Exhaustive Data Compressor Comparison

Posted by kdawson on Sunday April 22, 2007 @02:10PM from the pick-one-smaller-or-faster dept.

crazyeyes writes "This is easily the best article I've seen comparing data compression software. The author tests 11 compressors: 7-zip, ARJ32, bzip2, gzip, SBC Archiver, Squeez, StuffIt, WinAce, WinRAR, WinRK, and WinZip. All are tested using 8 filesets: audio (WAV and MP3), documents, e-books, movies (DivX and MPEG), and pictures (PSD and JPEG). He tests them at different settings and includes the aggregated results. Spoilers: WinRK gives the best compression but operates slowest; AJR32 is fastest but compresses least."

15 of 305 comments (clear)

duh by Gen.+Malaise · 2007-04-22 14:12 · Score: 5, Funny

Nothing to see.

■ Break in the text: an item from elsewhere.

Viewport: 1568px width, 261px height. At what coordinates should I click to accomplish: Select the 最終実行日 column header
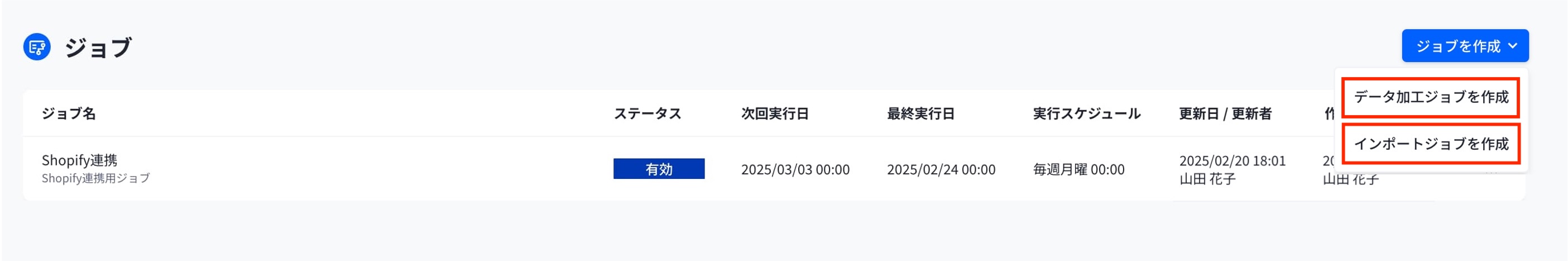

High compression = slow and low compression = fast. umm duh?
1. Re:duh by setirw · 2007-04-22 14:18 · Score: 5, Funny
  
  High compression = slow and low compression = fast
  
  You compressed the article into that statement. How long did it take to write the comment?
  
  --
  This message printed on 100% post-consumer recycled electrons.
2. Re:duh by h2g2bob · 2007-04-22 15:19 · Score: 5, Funny
  
  Oh, if only they'd compressed the article onto a single page!
WOW! by vertigoCiel · 2007-04-22 14:15 · Score: 5, Funny

I never would have guessed that there was a tradeoff between the quality and speed of compression! No way! Next they'll be saying things like 1080p HD offers quality at the expense of computational power required!
Screw speed, size reduction: gimme compatibility by xxxJonBoyxxx · 2007-04-22 14:17 · Score: 5, Insightful

Screw speed and size reduction. All I want it compatibility with other OSs (i.e., fewest things that have to be installed on a base OS to use it). For that, I'd have to say Zip and/or gzip wins.
small = slow by Anonymous Coward · 2007-04-22 14:17 · Score: 5, Funny

So that's why smaller computers are slower, right?
I keep it simple by Anonymous Coward · 2007-04-22 14:17 · Score: 5, Funny

I fill an old station wagon with backup tapes, and then put it in the crusher.
Skip the blogspam by Anonymous Coward · 2007-04-22 14:19 · Score: 5, Informative

as its slashdotted

this site
http://www.maximumcompression.com/
has been up for years and performs tests on all the compressors with various input sources, much more comprehensive
Re:/. effect rears its ugly head once again! by killa62 · 2007-04-22 14:23 · Score: 5, Funny

yep, looks like they're using WinRK on the fly to decompress the website from storage
Poor article. by FellowConspirator · 2007-04-22 14:24 · Score: 5, Insightful

This is a poor article on several points. First, the entropy of the data in the files isn't quantified. Second, the strategy used for compression isn't described at all. If WinRK compresses so well on very high entropy data, there must be some filetype specific strategies used.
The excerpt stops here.